Some 18.1 million registered voters are expected to file at 34,684 polling stations across the country today to cast their ballot and pick a new president and 528 Members of Parliament.
The voting was set to begin at 7am and end at 4pm, according to the Electoral Commission (EC).
Our analysis of the EC data shows that one in every four voters in Uganda is from Buganda, Uganda’s most populous and cosmopolitan region. A little under that number are in western region.
The central region, officially divided into central north and central south, together with the capital Kampala account for 5.6 million voters.
Western Uganda, which combines mid-west, south-west and Albertine regions comprises 37 districts, has 4.7 million voters.
Put together, Buganda and western Uganda contribute six out of every 10 voters in the country while Karamoja, with its nine districts, has the least number of voters at about 349,000.
Where candidates hail from
Five of the presidential candidates – incumbent president Yoweri Tibuhaburwa Museveni, former army commander Maj Gen Muntu Mugisha, ex-spymaster Henry Tumukunde, journalist-turned-politician Joseph Kabuleta and Pastor Fred Mwesigye – hail from the western region.
This suggests that they are likely to split the votes in their backyard if each commands a significant home support, thereby disadvantaging them all.
However, Mr Museveni has — in each of the past five elections organised by his government since 1996 — won in the west comfortably even with his formidable four-time challenger Dr Kizza Besigye coming from the region.

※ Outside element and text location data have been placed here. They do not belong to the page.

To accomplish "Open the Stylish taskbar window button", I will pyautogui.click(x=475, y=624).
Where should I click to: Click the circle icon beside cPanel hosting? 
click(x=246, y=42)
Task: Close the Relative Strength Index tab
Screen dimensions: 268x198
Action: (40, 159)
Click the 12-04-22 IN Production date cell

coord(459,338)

By contrast, central region has in the current presidential contest produced three candidates — pop star musician and Kyadondo East lawmaker Robert Kyagulanyi, alias Bobi Wine, Mr Willy Mayambala and 24-year-old fresh graduate John Katumba.

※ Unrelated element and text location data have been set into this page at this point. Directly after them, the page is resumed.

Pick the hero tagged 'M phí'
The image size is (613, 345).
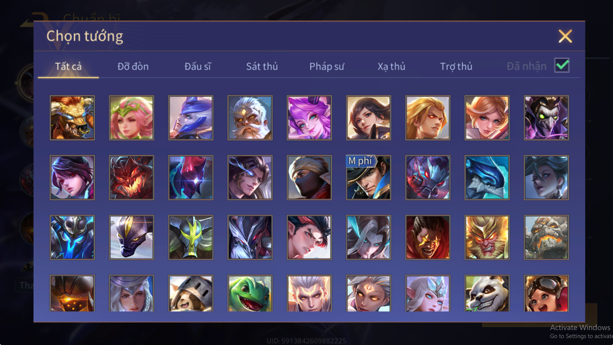point(369,177)
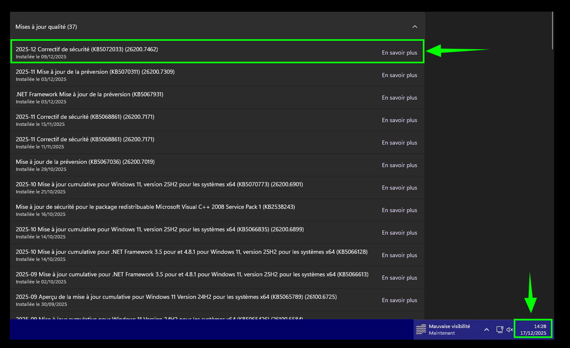Open En savoir plus for KB5070773 update
Screen dimensions: 570x348
click(x=399, y=188)
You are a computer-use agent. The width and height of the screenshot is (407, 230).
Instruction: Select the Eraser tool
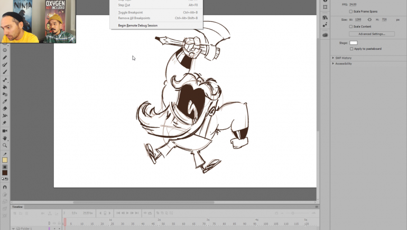[5, 108]
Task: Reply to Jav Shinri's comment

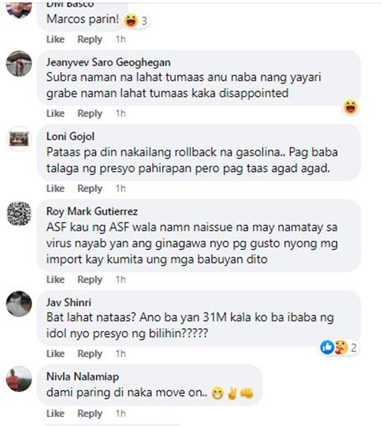Action: coord(90,354)
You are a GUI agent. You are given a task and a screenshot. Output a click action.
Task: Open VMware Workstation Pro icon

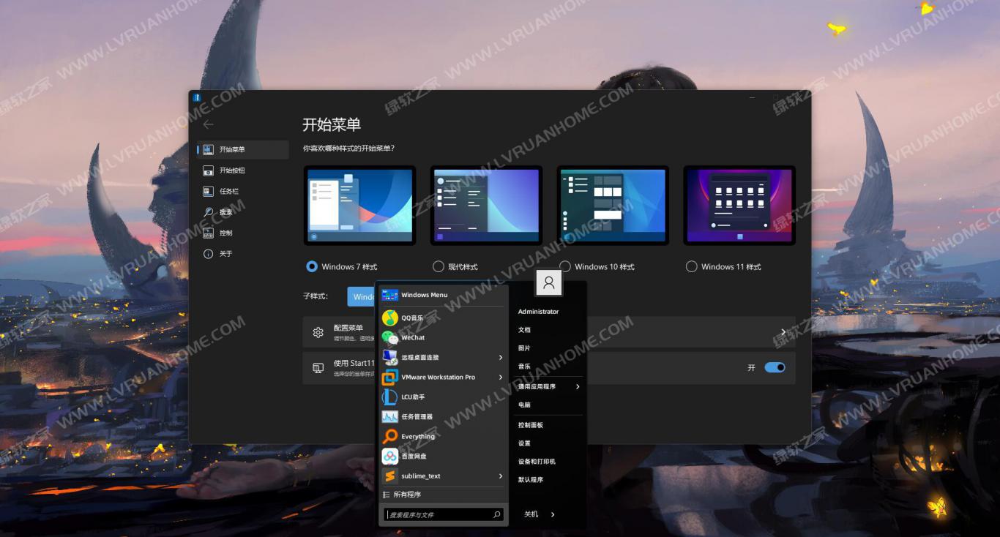(390, 378)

Voting patterns in Buganda, like in other regions, are likely to be influenced by multiple factors, key among them in central region being higher concentration of an educated population, fishing communities aggrieved by military crackdown on Lake Victoria and a cue by the powerful kingdom.
In a tweet Wednesday, Mengo rallied voters to cast the ballot for a presidential candidate that respects the Kabaka, visits the administrative seat of the kingdom and understands the culture and customs of Buganda.

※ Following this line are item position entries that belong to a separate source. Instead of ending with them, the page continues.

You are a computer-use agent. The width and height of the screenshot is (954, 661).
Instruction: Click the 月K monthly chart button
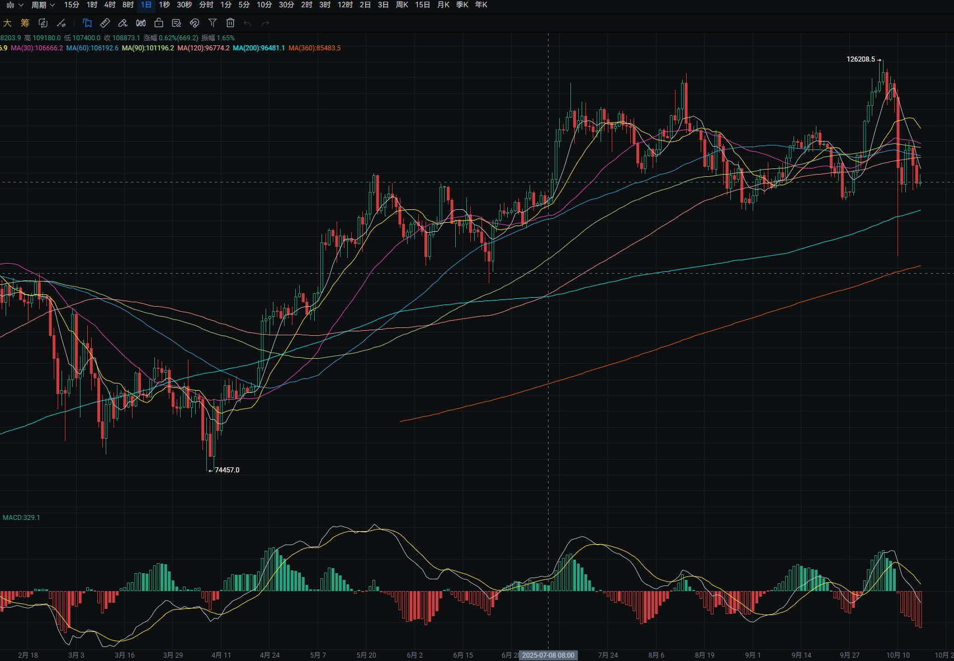tap(443, 5)
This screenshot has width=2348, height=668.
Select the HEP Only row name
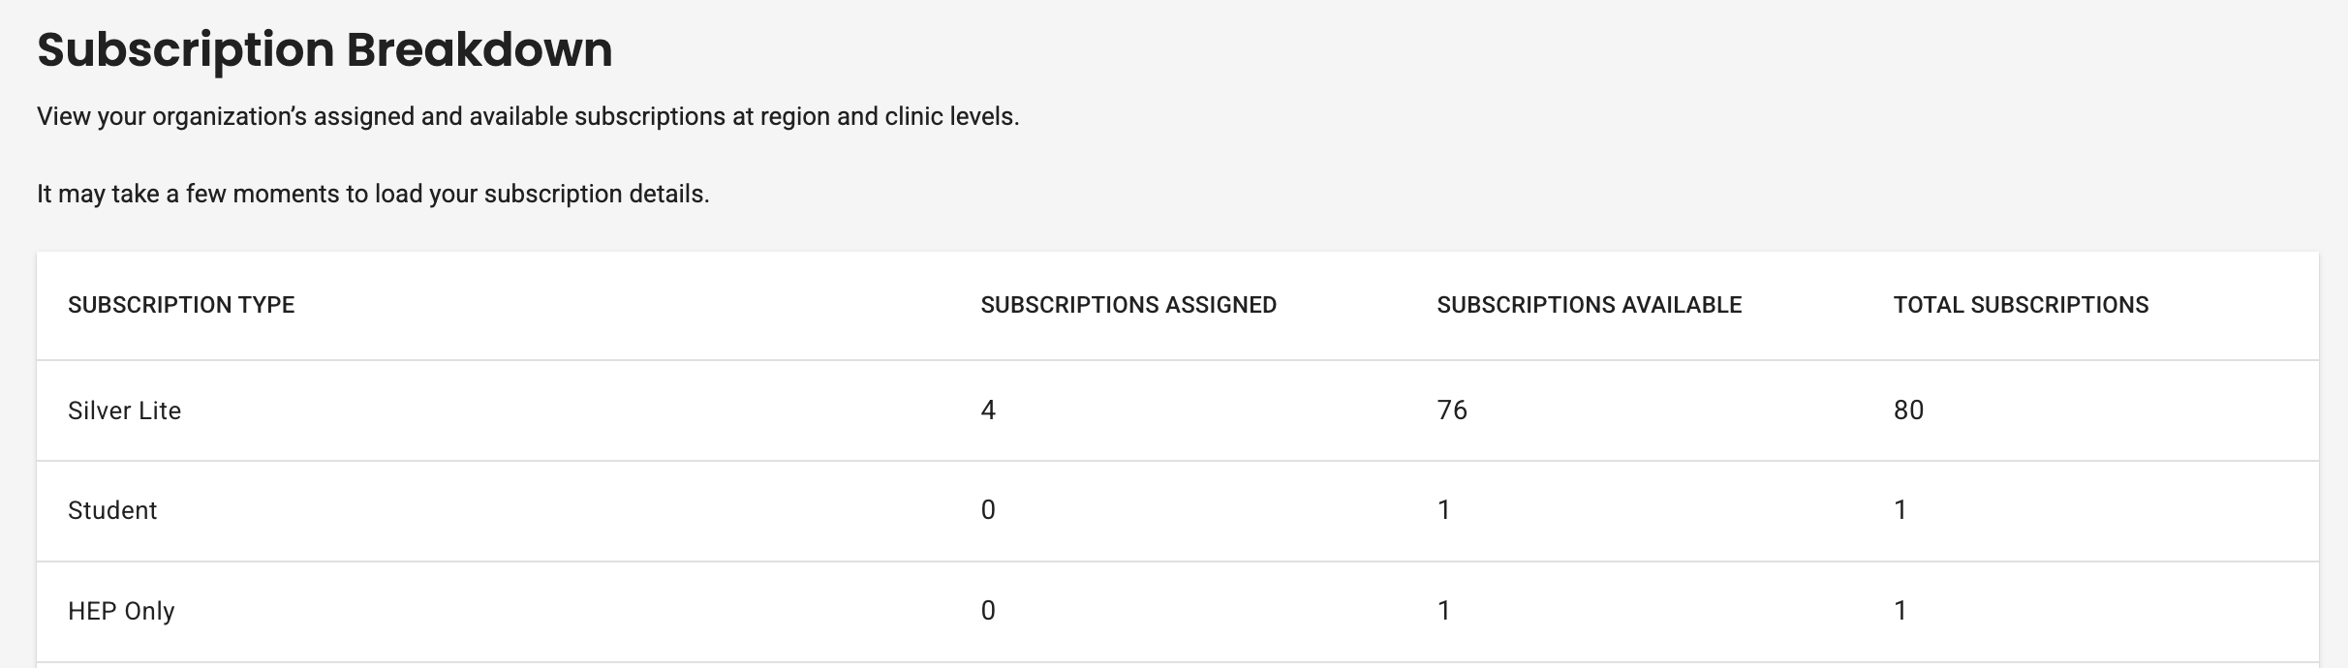click(x=121, y=611)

The other regions as indicated in the national voters register and their corresponding voter numbers are West Nile (1.2 million), northern Uganda (1.7 million), Kiira or Busoga (1.8 million) and Elgon (1.8 million).
The eastern region or Teso, the birth place of Forum for Democratic Change (FDC) party flag bearer Patrick Oboi Amuriat, has only 888,641, the second lowest countrywide.
An analysis of the EC data suggests no presidential candidate is likely to secure the constitutional minimum threshold of 50-per cent-plus-1 vote to win the election in the first round without snapping up a significant margin in either central or western Uganda.
Alternatively, a winning candidate would require to sweep majority votes in Kiira, northern, West Nile and eastern alongside picking some numbers in western and central Uganda to win.
The turnout in the past two elections indicates that on average 64 per cent of voters turn up to vote, which translates into 11.6 million voters for the 18.1 million voters registered this time round.
The participation of under-40 candidates such as Bobi Wine, Mr Katumba and Mr Mayambala, Mr Mwesigye, Ms Nancy Kalemba has led to animated discourse that the younger generation will be the kingmakers in today’s poll.
However, an analysis of the EC shows that older persons outnumber the youth by 3.3 million votes, debunking the widespread claims that younger people will decide the presidential victor.
The EC — for the purpose of the election — defines a youth as a person aged 18 to 29.9, although the youth in Uganda’s law is an individual in the 18-30 age bracket.